10 tons made models and designed the exhibition about Sirius Passet fossils.
This animal lived in the ocean 520 million years ago, and was a gilled lobopod from the Buen Formation (Cambrian Stage 3) of the Sirius Passet Lagerstätte, in northern Greenland. Its anatomy strongly suggests that it, along with its relative Pambdelurion whittingtoni, was either an anomalocarid or a close relative thereof. The specific name, "kierkegaardi" honors Danish philosopher Søren Kierkegaard.
The fossils show an animal about 7 cm long, oval in shape with a round mouth on the underside and 11 wide flaps along each flank. The flaps have probably been a kind of swimming fins that could propel the animal through the water through a coordinated wave motion.

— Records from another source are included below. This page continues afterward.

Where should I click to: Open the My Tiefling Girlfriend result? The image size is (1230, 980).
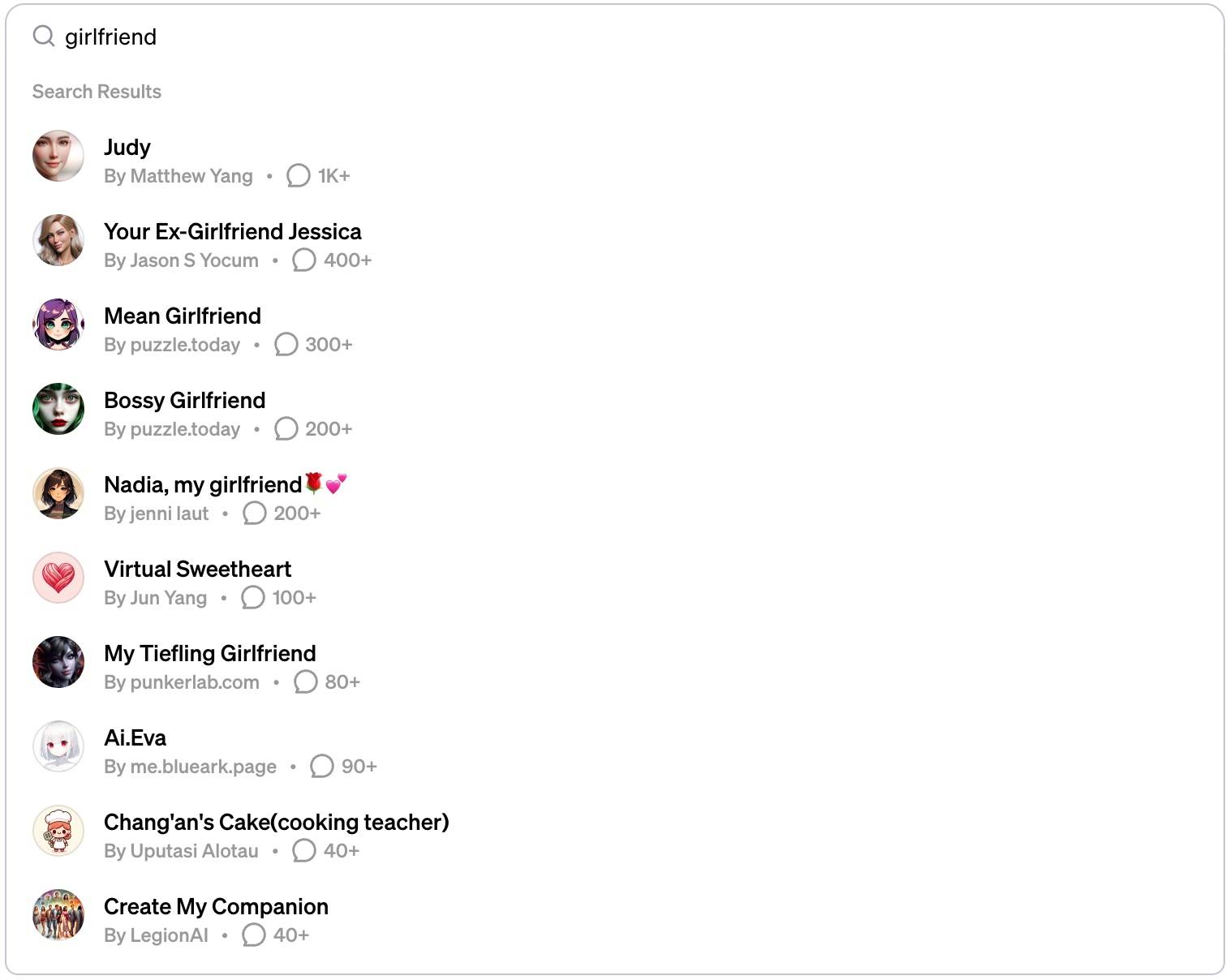(614, 667)
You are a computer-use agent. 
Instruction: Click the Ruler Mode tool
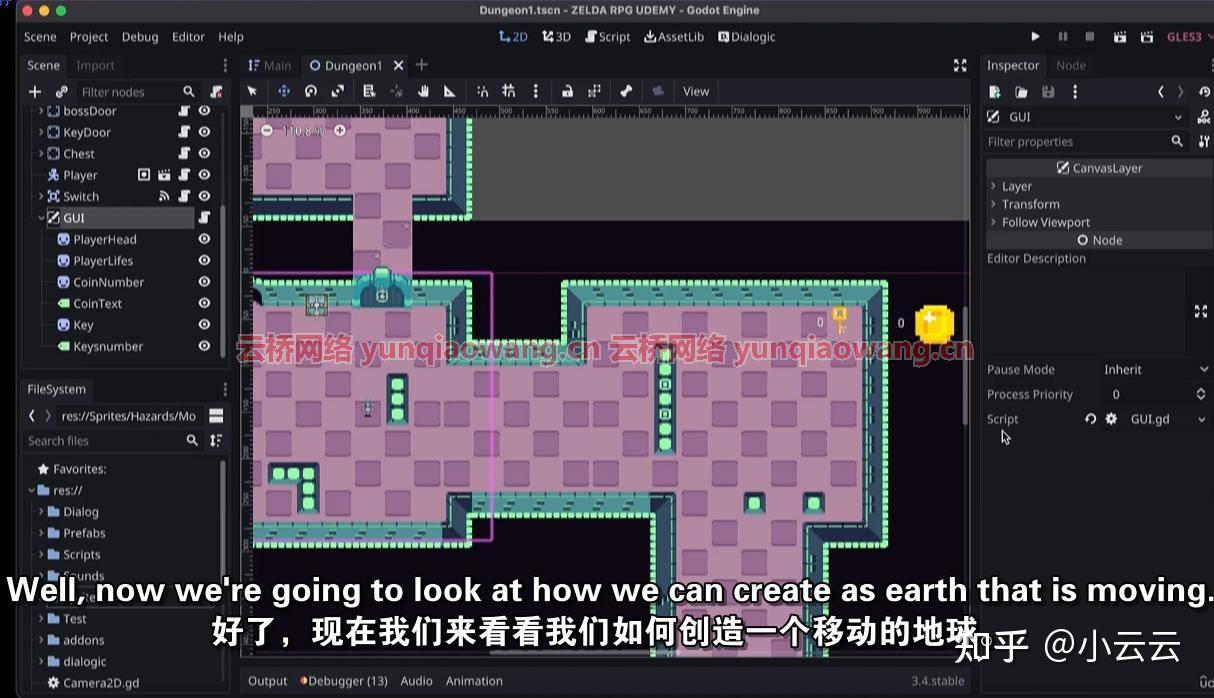[450, 91]
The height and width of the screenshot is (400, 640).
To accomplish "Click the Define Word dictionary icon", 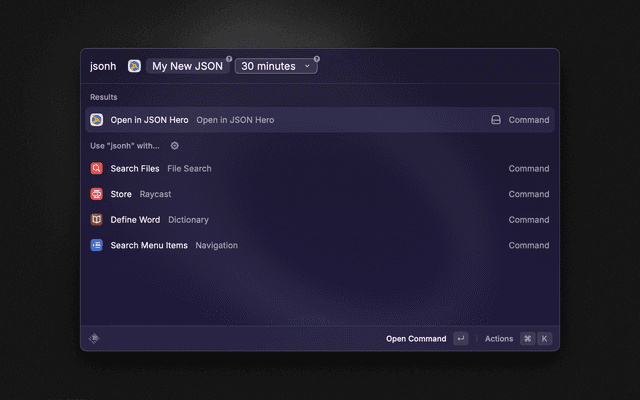I will click(x=97, y=220).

The three approximately seven centimeters long spikes - two at the front and one at the back - may have been some kind of sensors, and on the head two powerful 'fangs' may have fed food into the mouth.
In 2018, danish scientist found new fossils in such pristine conditions, that they were able to see their eyes and internal organs, including the brain! This is a new piece of the puzzle of evolution concerning development of the brain, as Kerygmachela Kirkegaardi is is considered an ancestor of the arthropods - that is insect, mites, spiders and crustaceans.